• _WHAT TO WORK ON_:
Please update the material from the line containing "The width and height of the screenshot is (1023, 509)." through the end, changing "navigator" to "sidebar" and leaving all else as is. Give back only those lines.

Collected data entries:
- - - -

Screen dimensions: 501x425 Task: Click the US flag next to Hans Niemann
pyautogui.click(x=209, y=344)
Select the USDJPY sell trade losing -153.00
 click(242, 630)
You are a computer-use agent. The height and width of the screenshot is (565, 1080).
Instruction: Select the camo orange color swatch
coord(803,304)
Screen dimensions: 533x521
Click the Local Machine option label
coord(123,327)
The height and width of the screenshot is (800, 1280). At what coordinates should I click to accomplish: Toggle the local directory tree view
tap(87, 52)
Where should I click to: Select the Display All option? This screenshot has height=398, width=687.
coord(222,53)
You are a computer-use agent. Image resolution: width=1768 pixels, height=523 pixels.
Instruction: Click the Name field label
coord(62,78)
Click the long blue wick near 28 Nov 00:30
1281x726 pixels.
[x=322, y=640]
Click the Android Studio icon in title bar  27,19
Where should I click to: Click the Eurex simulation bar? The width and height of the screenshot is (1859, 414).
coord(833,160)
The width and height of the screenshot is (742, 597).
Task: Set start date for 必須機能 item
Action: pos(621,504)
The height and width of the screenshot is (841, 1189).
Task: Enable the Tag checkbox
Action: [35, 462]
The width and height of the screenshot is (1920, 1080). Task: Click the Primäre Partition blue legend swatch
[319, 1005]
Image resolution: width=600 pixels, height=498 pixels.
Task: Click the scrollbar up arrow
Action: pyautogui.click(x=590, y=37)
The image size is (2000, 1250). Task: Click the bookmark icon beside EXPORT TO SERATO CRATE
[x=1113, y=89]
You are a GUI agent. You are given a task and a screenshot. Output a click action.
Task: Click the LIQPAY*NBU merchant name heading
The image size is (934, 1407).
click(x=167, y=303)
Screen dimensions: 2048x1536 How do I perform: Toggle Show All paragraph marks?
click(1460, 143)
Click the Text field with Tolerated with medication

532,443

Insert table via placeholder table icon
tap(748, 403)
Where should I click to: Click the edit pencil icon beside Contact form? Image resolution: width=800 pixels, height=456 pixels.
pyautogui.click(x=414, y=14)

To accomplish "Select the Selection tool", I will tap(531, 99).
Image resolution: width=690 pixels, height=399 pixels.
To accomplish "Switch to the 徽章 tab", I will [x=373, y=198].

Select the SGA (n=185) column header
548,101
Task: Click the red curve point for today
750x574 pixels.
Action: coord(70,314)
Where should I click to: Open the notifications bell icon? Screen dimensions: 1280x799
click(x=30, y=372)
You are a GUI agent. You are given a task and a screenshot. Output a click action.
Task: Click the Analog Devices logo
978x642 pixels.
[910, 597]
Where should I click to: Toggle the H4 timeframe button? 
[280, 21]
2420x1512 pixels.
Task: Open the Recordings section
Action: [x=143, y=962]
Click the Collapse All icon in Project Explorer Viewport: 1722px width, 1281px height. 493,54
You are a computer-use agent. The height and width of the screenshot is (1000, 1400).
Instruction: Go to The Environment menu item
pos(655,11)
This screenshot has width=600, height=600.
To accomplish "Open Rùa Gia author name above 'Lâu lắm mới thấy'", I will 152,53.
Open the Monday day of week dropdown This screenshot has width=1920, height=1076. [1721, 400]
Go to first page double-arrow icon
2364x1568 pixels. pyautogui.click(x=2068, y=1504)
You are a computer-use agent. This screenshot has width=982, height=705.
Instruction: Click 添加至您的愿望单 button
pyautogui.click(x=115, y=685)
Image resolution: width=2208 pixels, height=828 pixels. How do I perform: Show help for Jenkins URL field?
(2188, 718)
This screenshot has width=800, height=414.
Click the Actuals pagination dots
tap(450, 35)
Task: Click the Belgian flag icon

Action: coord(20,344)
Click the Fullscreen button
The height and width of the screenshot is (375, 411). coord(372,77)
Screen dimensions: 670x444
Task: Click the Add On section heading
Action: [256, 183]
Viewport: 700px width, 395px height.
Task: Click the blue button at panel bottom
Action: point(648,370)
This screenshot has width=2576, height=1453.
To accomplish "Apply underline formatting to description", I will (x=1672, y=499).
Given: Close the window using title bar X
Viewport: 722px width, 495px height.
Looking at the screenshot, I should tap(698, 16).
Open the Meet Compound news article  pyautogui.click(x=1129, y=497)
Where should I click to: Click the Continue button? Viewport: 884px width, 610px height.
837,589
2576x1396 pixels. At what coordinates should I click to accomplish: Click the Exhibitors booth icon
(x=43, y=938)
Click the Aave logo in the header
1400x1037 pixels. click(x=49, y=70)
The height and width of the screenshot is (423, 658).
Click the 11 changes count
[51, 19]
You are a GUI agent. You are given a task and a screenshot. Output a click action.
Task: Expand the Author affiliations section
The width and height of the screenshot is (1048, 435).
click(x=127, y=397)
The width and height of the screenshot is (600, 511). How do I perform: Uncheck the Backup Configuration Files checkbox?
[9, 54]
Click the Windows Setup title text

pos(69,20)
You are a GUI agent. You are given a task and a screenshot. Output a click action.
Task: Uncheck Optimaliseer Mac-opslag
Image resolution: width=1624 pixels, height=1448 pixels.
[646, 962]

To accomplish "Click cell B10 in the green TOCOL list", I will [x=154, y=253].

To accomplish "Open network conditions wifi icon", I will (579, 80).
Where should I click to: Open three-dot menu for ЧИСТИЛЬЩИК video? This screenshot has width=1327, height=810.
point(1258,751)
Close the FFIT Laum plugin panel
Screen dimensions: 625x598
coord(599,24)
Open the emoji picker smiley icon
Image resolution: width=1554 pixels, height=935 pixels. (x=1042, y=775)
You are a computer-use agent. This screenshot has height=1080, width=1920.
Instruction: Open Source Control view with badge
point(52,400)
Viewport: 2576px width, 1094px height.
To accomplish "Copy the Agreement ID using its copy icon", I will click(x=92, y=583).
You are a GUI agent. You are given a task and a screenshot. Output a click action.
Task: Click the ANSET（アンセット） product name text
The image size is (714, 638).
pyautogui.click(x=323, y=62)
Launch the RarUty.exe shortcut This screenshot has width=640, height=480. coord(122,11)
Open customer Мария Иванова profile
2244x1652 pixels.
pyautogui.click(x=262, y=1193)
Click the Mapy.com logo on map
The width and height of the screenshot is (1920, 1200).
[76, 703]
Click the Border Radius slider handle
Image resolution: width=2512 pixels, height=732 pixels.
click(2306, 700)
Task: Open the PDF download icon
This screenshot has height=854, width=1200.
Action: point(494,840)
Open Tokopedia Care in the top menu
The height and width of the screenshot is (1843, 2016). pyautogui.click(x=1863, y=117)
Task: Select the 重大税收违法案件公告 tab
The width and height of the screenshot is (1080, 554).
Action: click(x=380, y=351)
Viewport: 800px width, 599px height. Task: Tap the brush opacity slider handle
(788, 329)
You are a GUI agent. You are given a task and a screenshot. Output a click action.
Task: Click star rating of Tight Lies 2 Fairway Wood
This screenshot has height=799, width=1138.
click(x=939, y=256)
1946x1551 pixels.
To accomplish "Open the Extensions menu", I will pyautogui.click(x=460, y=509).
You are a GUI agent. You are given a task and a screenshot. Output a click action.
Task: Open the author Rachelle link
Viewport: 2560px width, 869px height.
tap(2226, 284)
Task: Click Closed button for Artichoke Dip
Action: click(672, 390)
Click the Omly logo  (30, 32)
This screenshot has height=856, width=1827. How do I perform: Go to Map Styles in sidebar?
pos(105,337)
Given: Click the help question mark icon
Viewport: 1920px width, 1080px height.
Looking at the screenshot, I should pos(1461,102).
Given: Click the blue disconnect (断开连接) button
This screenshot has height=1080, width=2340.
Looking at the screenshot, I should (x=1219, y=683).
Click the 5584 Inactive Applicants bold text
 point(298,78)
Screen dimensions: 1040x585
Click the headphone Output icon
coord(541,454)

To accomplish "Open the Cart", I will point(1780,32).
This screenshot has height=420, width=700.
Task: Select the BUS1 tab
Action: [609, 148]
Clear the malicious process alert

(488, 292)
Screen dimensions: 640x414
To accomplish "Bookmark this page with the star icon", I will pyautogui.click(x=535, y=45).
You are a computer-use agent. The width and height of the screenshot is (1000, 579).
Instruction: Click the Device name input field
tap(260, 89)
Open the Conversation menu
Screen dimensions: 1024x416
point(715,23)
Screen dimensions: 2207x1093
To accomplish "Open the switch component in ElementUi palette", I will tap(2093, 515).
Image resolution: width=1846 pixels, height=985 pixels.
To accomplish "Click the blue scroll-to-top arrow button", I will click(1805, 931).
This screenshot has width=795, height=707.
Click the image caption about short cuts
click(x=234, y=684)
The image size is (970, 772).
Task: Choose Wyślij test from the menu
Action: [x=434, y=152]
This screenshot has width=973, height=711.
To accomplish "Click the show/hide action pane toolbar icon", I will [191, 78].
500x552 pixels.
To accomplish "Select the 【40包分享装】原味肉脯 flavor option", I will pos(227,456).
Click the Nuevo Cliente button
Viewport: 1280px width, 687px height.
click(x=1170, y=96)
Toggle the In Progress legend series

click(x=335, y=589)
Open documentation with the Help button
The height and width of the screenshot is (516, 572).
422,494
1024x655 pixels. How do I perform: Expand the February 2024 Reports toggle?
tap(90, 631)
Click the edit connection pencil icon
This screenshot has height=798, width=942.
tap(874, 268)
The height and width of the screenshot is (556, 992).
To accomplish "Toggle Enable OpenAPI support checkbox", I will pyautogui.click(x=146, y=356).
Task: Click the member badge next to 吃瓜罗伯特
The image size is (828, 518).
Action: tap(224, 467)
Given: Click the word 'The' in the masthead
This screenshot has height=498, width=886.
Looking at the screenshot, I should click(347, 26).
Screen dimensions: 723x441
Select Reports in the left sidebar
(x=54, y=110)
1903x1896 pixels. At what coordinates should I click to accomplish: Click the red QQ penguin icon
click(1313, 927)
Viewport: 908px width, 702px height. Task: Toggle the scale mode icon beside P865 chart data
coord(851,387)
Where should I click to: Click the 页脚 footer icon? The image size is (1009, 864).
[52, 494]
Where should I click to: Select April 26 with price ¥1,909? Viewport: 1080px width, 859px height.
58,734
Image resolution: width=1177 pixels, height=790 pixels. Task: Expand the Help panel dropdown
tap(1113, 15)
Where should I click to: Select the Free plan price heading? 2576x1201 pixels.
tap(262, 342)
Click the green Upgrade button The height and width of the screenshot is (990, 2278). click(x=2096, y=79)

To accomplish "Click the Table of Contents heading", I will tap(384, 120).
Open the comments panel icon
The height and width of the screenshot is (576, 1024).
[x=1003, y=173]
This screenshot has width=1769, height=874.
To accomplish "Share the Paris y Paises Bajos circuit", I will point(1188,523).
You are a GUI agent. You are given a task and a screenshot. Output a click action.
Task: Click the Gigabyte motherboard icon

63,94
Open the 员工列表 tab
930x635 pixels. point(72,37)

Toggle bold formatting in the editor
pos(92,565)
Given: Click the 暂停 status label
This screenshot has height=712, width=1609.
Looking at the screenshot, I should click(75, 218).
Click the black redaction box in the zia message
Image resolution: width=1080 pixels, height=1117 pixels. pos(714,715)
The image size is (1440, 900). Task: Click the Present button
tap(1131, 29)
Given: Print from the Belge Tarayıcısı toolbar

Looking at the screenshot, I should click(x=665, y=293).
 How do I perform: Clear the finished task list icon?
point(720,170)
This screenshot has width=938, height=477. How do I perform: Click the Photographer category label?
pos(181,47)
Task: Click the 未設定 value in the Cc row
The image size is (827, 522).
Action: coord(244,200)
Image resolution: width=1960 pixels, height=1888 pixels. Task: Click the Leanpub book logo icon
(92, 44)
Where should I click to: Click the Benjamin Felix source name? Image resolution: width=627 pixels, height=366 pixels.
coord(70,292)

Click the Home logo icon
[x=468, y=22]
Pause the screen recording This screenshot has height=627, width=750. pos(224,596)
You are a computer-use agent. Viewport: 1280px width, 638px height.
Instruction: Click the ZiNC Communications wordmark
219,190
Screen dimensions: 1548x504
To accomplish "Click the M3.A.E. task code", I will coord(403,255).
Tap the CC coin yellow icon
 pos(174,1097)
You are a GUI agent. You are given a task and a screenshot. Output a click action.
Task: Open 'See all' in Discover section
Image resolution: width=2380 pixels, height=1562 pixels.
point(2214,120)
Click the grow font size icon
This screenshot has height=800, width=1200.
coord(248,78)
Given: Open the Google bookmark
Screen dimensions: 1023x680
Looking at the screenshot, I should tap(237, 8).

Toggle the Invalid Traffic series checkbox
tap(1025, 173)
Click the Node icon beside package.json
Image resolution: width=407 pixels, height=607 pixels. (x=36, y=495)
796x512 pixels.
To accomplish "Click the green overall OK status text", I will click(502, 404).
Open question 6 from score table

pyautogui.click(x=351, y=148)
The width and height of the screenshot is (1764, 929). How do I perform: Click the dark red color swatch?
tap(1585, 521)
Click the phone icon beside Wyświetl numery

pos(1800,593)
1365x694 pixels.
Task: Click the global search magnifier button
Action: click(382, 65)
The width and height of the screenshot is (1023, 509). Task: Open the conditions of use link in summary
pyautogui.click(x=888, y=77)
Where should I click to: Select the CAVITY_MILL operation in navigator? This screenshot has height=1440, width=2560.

- - - -

• _ANSWER FOR THE TASK_:
The width and height of the screenshot is (1023, 509). Task: Open the conditions of use link in summary
pyautogui.click(x=888, y=77)
Where should I click to: Select the CAVITY_MILL operation in sidebar? This screenshot has height=1440, width=2560.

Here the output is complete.